Por ello, en la semana previa al 11F, habrá decenas de actividades, desde gymkanas a experimentos, tanto en el CITA como en el ITA y en otros espacios de las tres provincias aragonesas para concienciar y conseguir que las mujeres se acerquen a las ciencias. "Las cifras todavía son desoladoras, actualmente las mujeres son mayoría en la universidad pero solo el 22% de ellas están representadas en las carreras STEAM. Ese 22% es muy poco porque sabemos que los empleos del futuro, el 70% de los empleos que se creen hasta 2030 van a estar vertebrados por la digitalización y la tecnología. Por lo tanto, la mitad de la población se está quedando fuera del acceso a estos empleos de mayor calidad", ha reconocido Díaz.

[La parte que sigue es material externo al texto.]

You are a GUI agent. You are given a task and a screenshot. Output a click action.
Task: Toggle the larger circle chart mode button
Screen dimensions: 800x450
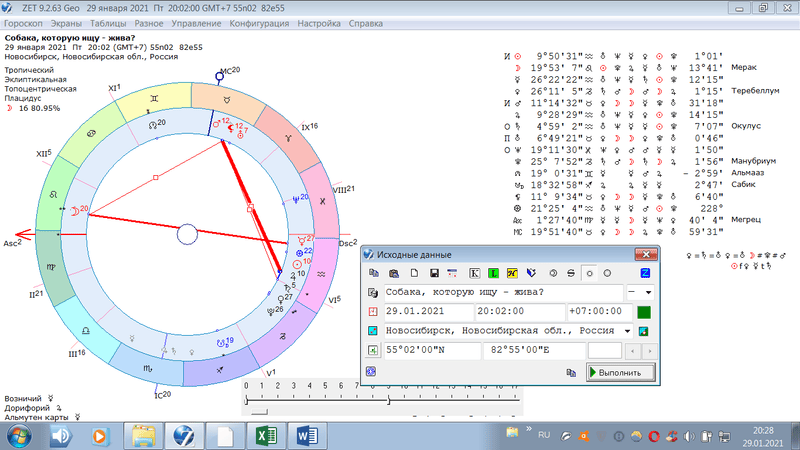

En este sentido, la consejera ha reconocido que esta brecha de género y los techos de cristal no solo afectan a la formación, sino también a la investigación. Es por ello, por lo que desde el Gobierno de Aragón se creó la Comisión Asesora de Mujer y Ciencia para intentar identificar qué es lo que falla para que una mujer no sea rectora o no lidere una cátedra. "Hemos descubierto alguna de las trabas como es la maternidad como barrera, el tener cuidados a cargo y por eso añadimos modificaciones en cada convocatoria, incentivando aquellos grupos de investigación liderados por mujeres, etc".

Bajo el lema de estudiar y ser lo que ellos quieran, los pequeños han conocido a mujeres que una vez fueron pioneras y rompieron esquemas y barreras con la idea, quizás, de llegar a eso algún día.